Capitol Hill Briefing
Kagan likely to face 2 lines of questioning in second day with senators
Thursday, May 13, 2010; 12:22 PM
On Capitol Hill today: Day Two of the Elena Kagan Tour, and more debate over what one senator dubbed "the Kagan Standard."
Kagan, whom President Obama nominated for the Supreme Court on Monday, will spend Thursday meeting with seven members of the Senate -- five Democrats and a pair of Republicans, Susan Collins (Maine) and Scott Brown (Mass.). The 30-minute sessions, following eight on Wednesday, are unlikely to be Kagan's final time on Capitol Hill before her confirmation hearings: Sonia Sotomayor met the majority of the senators in one-on-one meetings in advance of her confirmation last year.
If Wednesday's meetings are any indication, Kagan will face two kinds of questions. Republicans are pressing Kagan, currently the U.S. solicitor general, on themes they have laid out since her nomination, particularly suggesting she might be too liberal of a judge (a "judicial activist" in their terms) and questioning her lack of experience as an appellate judge.

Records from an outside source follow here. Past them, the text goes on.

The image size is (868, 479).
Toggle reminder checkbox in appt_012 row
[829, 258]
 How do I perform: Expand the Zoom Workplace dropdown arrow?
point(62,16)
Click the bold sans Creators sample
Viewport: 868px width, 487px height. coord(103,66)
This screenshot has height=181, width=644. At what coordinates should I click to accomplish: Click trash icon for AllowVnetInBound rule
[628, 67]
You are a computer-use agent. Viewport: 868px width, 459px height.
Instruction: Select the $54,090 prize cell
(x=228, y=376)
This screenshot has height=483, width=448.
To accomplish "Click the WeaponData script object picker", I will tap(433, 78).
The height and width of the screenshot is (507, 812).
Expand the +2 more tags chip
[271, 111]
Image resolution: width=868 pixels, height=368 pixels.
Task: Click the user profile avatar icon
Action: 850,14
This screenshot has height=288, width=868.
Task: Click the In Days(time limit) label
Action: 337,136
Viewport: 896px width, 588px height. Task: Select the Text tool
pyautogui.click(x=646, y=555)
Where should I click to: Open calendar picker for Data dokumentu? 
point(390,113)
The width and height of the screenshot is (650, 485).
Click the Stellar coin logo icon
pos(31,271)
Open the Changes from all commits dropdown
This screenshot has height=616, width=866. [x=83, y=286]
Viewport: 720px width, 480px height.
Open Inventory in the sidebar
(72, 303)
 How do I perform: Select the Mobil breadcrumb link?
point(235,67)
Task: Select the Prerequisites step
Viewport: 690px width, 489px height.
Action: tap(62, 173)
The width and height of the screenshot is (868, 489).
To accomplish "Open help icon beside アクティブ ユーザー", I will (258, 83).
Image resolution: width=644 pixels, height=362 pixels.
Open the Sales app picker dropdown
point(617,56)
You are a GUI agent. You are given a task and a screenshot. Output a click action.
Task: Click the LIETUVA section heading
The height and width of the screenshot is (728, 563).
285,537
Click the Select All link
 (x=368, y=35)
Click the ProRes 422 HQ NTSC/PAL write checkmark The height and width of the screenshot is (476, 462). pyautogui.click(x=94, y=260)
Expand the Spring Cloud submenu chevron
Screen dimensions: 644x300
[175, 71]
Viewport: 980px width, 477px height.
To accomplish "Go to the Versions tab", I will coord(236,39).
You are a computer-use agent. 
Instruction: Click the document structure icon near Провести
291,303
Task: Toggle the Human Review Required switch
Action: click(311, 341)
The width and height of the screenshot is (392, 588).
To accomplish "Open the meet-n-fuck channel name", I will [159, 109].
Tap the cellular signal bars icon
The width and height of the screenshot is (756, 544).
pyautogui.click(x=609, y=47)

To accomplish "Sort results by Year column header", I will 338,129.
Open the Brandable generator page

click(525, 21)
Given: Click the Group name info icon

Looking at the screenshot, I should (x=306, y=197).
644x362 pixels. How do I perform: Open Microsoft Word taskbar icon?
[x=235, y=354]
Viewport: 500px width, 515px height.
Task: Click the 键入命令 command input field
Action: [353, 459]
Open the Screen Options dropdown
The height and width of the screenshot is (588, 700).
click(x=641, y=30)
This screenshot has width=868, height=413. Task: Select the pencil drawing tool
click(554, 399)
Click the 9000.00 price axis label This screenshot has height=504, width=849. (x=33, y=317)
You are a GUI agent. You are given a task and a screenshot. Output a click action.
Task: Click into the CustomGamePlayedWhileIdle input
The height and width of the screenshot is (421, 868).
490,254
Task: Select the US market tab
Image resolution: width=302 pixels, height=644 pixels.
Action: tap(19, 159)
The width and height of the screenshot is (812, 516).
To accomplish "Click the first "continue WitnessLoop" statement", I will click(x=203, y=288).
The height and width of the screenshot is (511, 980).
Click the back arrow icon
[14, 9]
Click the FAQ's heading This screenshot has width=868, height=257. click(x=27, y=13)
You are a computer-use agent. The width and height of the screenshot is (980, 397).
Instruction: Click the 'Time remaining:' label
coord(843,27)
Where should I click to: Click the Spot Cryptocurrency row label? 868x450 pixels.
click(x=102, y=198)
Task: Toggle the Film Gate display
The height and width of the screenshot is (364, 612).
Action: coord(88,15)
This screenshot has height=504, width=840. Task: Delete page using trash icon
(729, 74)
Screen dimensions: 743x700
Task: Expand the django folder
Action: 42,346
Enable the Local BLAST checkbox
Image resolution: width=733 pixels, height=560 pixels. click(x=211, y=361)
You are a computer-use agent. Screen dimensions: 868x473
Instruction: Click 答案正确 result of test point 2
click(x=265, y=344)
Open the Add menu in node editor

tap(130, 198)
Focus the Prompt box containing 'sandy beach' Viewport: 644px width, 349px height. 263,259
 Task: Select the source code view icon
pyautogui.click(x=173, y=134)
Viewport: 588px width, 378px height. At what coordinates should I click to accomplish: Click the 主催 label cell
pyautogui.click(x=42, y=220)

Democrats, while nearly all likely to back her when the hearings are over, are politely jabbing Kagan for her 1995 article casting the confirmation process as a "vapid and hollow charade, in which repetition of platitudes has replaced discussion of viewpoints and personal anecdotes have supplanted legal analysis."
Back then, Kagan called for a more direct discussion of nominees' views on specific legal issues, an approach the recent appointees of both President George W. Bush and Obama have eschewed.
"I asked her about it, and I said, 'You know, you're going to have to live by the Kagan standard,' which you established," said Sen. Richard Durbin (D-Ill.), a member of the Judiciary Committee who met with Kagan Wednesday. "She said, 'Well, the world looks a little different from this vantage point.' "
"That particular article is one that reflects some of the frustration of sitting on this side of the table, and asking straightforward questions, and being told, 'Well, I can't give you an answer because then I'd be suggesting how I would rule from the bench,' " Durbin later said in an interview on MSNBC. "So there was a frustration reflected in that. And Elena Kagan is going to have to strike the right balance where people think she's being honest and forthcoming."
Sen. Dianne Feinstein (D-Calif.), another member of the committee, said she told Kagan: "I trust you are going to be a paragon of exactly the opposite of what you wrote about."
Kagan's response? "We both laughed," Feinstein said.